Elsa Godart demonstra que esta moda mais não é do que o indicio de uma modificação radical da nossa perceção do tempo e do espaço, sobretudo relacionada com o pensamento e a linguagem em proveito de uma afirmação quase dogmática do poder do virtual e da imagem.
Por trás das transformações de uma sociedade perturbada pela informática que nos priva da sua consciência, perfila-se uma crise de identidade que nos devolve á crise da adolescência, pois a selfie mais não é do que o regresso à fase do espelho. Àquela em que nos púnhamos frente a ele e nos questionávamos sobre quem éramos.
O que resultará deste fase do selfie, que exprime sobretudo dúvidas existenciais de um sujeito de mal consigo mesmo? No fundo que lugar pretendemos atribuir ao que é humano por trás dos ecrãs dos smartphones?
Vamos avançar no livro para que ele nos sugira as interrogações, mais do que as respostas que, essas, cabem exclusivamente a nós…

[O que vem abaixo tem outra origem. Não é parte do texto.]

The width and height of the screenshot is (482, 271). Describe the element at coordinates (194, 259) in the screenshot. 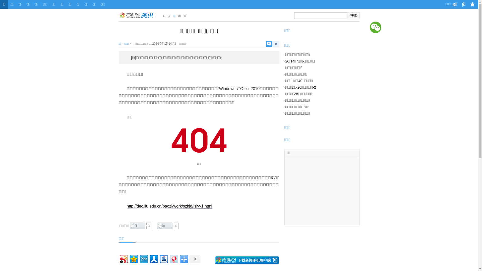

I see `'0'` at that location.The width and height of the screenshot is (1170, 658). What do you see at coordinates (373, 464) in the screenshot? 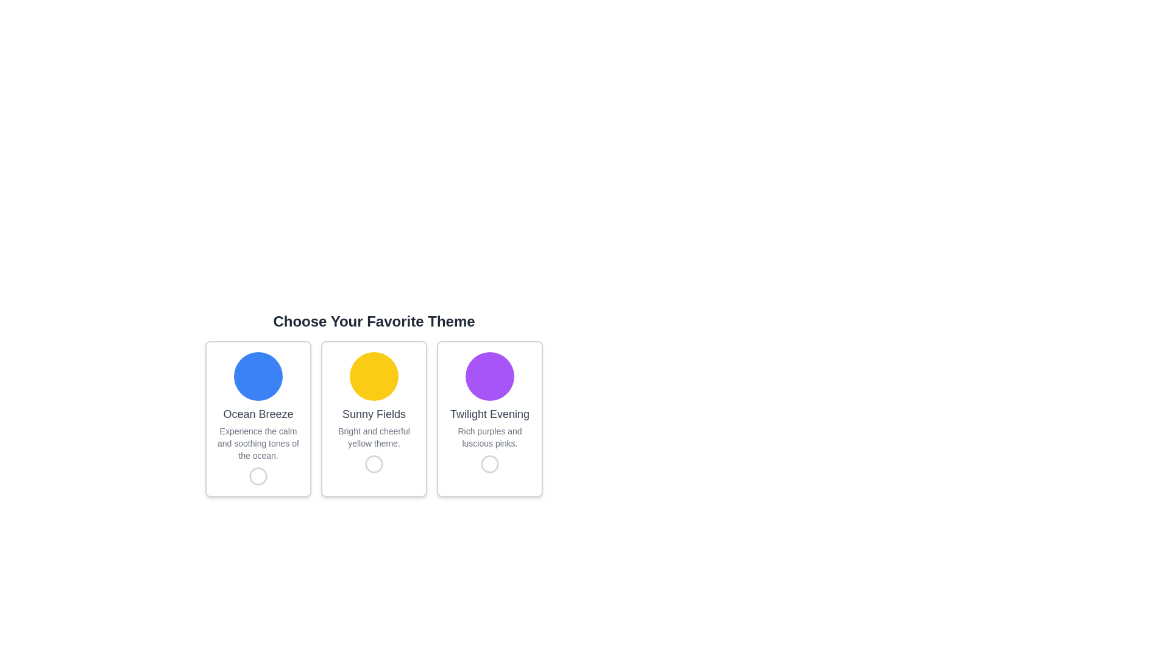
I see `the circular icon located directly beneath the 'Sunny Fields' text in the middle card of the three displayed options to interact with it` at bounding box center [373, 464].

2. Relacionado com essa sempiterna busca de quem somos fica uma frase de Santo Agostinho, que dizia algo assim: o que eu sou, não o sei. O que já sei, já não o sou.
Será impossível compreendermos o que realmente somos?
3. Um ciclista avança numa estrada enquanto se vai filmando com a ajuda de um extensor. Subitamente cai, sangra abundantemente, mas nunca deixa de se filmar.
Moral da história: quem passa o tempo a olhar-se a si mesmo não correrá o risco de se aleijar?
4. O que existe de paralelo entre a obsessão com as selfies e o pianista, que no meio da atuação se põe a pensar na forma como os espectadores o estão a ver e desafina? Ou o orador de uma conferência, que se evade do tema da mesma para atentar no efeito que está a ter em quem o ouve e se vê subitamente com um vazio a interromper-lhe o discurso?
Essa excessiva atenção a nós mesmos não equivalerá ao acidente do tal ciclista?